Pei-Chi Lan


2025

pdf bib
Challenges and Limitations of the Multilingual Pre-trained Model Whisper on Low-Resource Languages: A Case Study of Hakka Speech Recognition
Pei-Chi Lan | Hsin-Tien Chiang | Ting-Chun Lin | Ming-Hsiang Su
Proceedings of the 37th Conference on Computational Linguistics and Speech Processing (ROCLING 2025)
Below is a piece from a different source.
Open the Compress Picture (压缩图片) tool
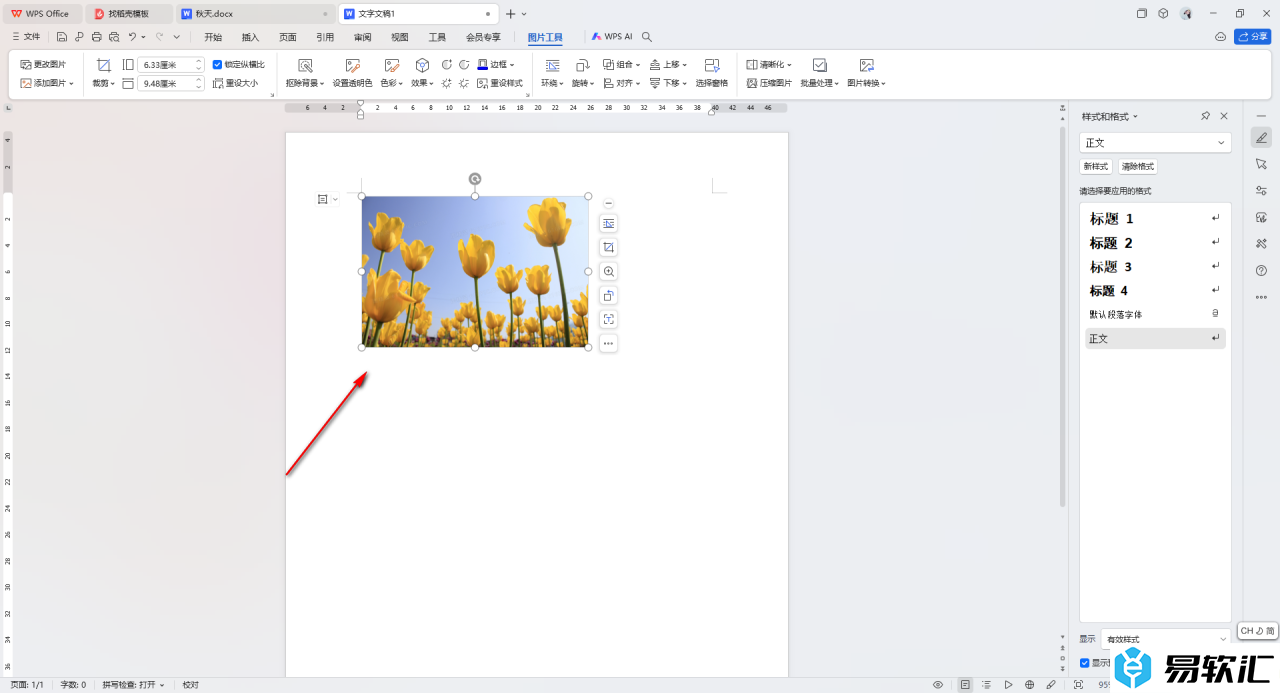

This study investigates the practical performance and limitations of the multilingual pre-trained model Whisper in low-resource language settings, using a Hakka speech recognition challenge as a case study. In the preliminary phase, our team (Group G) achieved official scores of 75.58% in Character Error Rate (CER) and 100.97% in Syllable Error Rate (SER). However, in the final phase, both CER and Word Error Rate (WER) reached 100%. Through a retrospective analysis of system design and implementation, we identified three major sources of failure: (1) improper handling of long utterances, where only the first segment was decoded, causing content truncation; (2) inconsistent language prompting, fixed to “Chinese” instead of the Hakka target; and (3) lack of systematic verification in data alignment and submission generation, combined with inadequate evaluation setup.Based on these findings, we propose a set of practical guidelines covering long-utterance processing, language consistency checking, and data submission validation. The results highlight that in low-resource speech recognition tasks, poor data quality or flawed workflow design can cause severe degradation of model performance. This study underscores the importance of robust data and process management in ASR system development and provides concrete insights for future improvements and reproducibility.